Ricardo Araújo Pereira é um comediante que se arroga o direito de dizer tudo sobre todos em nome da liberdade de expressão. Para Ricardo, o limite do humor é não ter limites. E eu estou de acordo. Estranhei, por isso, que o humorista, este domingo, 16 de junho de 2019, tenha imposto limites a si próprio, num gesto lamentável de auto-censura.
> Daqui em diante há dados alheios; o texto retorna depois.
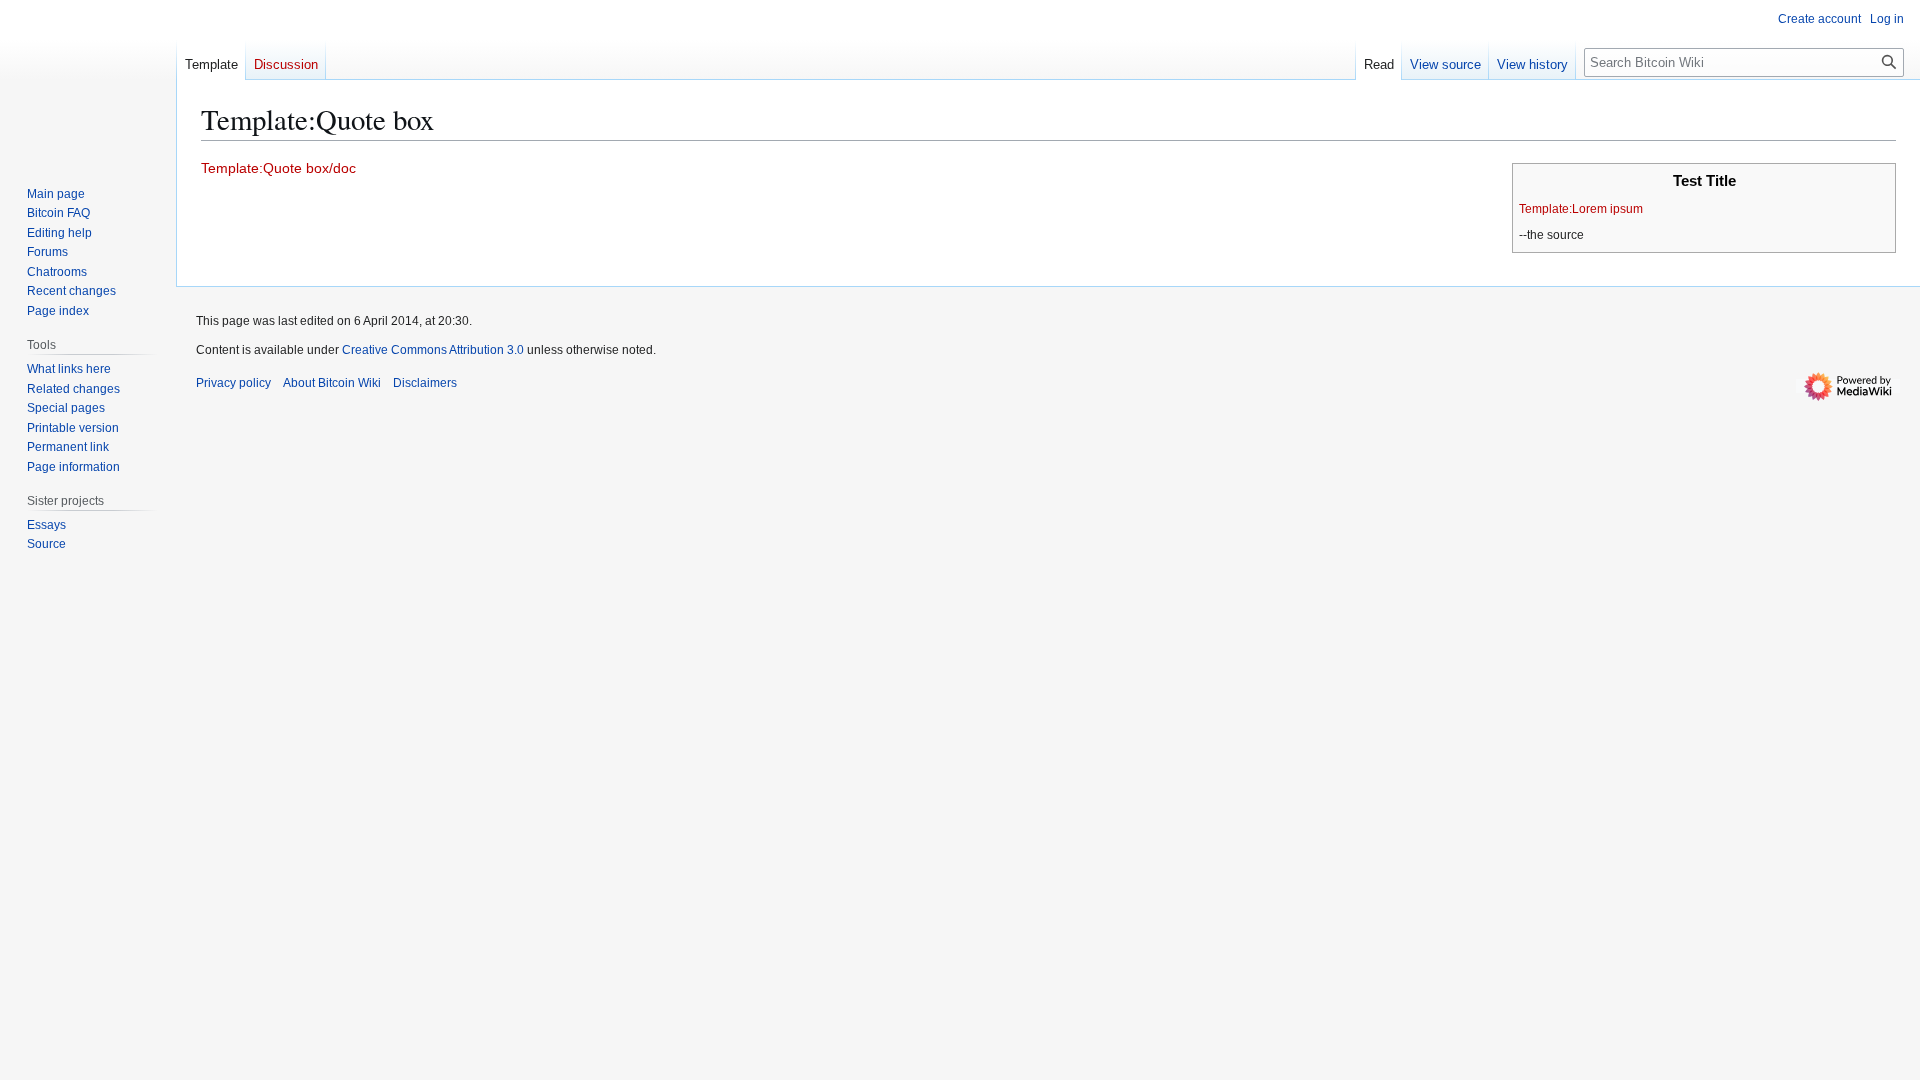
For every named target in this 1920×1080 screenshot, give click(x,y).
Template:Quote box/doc (278, 168)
Numa semana em que o episódio político mais contundente e polémico foi o discurso proferido por João Miguel Tavares nas celebrações do 10 de junho, Ricardo Araújo Pereira resolveu ignorar o mesmo e dedicar-se ao Vara no parlamento, aceitável, e a um tal de Pinhal que ninguém sabe quem é nem nunca saberá. Se sobre o Vara se aceitavam algumas chalaças, já sobre o Pinhal não se percebeu aquela mão cheia de nada com que o humorista passou o tempo.

Longe de mim querer interferir nas escolhas de Ricardo. O programa é dele, as escolhas são dele. Pacífico. Nada me impede, contudo, de as comentar. O Ricardo Araújo Pereira não falou do João Miguel Tavares porque é amigo dele. O discurso prestava-se a umas quantas piadas. Eu mesmo, que não sou humorista, consegui imaginar algumas. Acontece que Ricardo, tal como os corruptos no discurso do amigo, deixou-se tomar pela “mundanall afeiçom” e pela “natural inclinaçom” de que nos falava Fernão Lopes.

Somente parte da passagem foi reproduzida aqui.